__Exercise set__.
1/ In the RapidArc article, give everything from "With RapidArc, Varian's" down to "from multiple angles." again, replacing "radiographers" with "technicians".
2/ Answer these questions from the RapidArc article:
(a) In what city is the Humanitas Clinic?
(b) What is Dr. Marta Scorsetti's role at Humanitas?
(c) How do conventional IMRT treatments target tumors?

__Page text__.

=== Section Start ===

January 6, 2009 - A pancreatic cancer patient at the Humanitas Clinic in Milan, Italy has become the first person in Italy to be treated with Varian’s RapidArc, which is designed to enable doctors to improve outcomes while extending more advanced care to more patients.

"We see three major benefits with RapidArc," added Dr. Marta Scorsetti, lead clinician at Humanitas. "The short treatment time -- under two minutes in this case -- decreases the chances of the patient moving during treatment, which helps to improve precision. RapidArc enables us to spare more healthy tissue from receiving unnecessary dose and we believe this additional precision will enable us to increase the dose, which should contribute to a higher cure rate."

With RapidArc, Varian's Clinac medical linear accelerator can target radiation beams at a tumor while rotating continuously around the patient. Conventional intensity modulated radiotherapy (IMRT) treatments are slower and more difficult for radiotherapy radiographers and patients because they target tumors using a complex sequence of fixed beams from multiple angles.

"The patient reacted very well to the new treatment and he was comfortable throughout the two minutes he was on the treatment table,” said Dr. Scorsetti. “As the overall treatment time was reduced, we will be able to treat more patients and consequently reduce waiting times."

=== Section End ===

__Given data__.
=== Section Start ===

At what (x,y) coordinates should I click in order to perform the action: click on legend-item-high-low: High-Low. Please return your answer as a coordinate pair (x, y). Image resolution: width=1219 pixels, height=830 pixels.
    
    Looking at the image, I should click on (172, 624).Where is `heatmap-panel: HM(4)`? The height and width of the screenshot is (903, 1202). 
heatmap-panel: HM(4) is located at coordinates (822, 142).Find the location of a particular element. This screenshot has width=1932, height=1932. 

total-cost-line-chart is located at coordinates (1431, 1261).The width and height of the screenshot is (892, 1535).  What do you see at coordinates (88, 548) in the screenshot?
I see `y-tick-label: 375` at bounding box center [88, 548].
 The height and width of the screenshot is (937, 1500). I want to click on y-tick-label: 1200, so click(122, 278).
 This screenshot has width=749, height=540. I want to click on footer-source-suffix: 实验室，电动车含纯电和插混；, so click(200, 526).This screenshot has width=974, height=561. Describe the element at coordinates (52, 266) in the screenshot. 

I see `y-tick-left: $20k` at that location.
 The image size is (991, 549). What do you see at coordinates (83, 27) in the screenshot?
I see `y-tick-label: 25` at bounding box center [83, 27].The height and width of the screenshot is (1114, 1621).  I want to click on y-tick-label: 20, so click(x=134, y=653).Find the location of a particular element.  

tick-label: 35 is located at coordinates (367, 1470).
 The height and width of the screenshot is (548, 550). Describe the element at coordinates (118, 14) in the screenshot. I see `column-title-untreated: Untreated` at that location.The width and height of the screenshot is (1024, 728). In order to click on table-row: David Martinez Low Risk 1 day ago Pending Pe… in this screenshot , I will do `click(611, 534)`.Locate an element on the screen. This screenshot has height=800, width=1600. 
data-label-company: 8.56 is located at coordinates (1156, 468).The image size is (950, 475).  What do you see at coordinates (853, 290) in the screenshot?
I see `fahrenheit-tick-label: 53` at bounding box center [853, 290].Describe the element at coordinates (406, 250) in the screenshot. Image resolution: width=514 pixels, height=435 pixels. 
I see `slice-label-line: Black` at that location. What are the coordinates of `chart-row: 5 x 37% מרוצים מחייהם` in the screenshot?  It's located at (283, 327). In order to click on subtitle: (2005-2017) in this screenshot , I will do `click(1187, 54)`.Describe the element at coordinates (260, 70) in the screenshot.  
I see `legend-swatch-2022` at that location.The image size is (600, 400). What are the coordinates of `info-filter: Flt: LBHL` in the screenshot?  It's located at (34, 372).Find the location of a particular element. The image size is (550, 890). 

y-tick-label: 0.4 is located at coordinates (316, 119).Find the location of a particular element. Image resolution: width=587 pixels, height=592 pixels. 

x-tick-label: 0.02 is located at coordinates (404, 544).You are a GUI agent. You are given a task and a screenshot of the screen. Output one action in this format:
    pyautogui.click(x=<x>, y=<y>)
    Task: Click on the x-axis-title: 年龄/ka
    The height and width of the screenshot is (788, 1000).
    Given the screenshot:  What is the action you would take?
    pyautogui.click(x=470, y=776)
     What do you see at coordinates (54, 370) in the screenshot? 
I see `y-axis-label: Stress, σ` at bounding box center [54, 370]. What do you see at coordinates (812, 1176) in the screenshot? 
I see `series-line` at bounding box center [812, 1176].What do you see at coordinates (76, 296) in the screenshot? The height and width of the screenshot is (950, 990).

=== Section End ===

__Responses for each task__.
1/
With RapidArc, Varian's Clinac medical linear accelerator can target radiation beams at a tumor while rotating continuously around the patient. Conventional intensity modulated radiotherapy (IMRT) treatments are slower and more difficult for radiotherapy technicians and patients because they target tumors using a complex sequence of fixed beams from multiple angles.

2/
(a) Milan, Italy
(b) Lead clinician
(c) With a complex sequence of fixed beams from multiple angles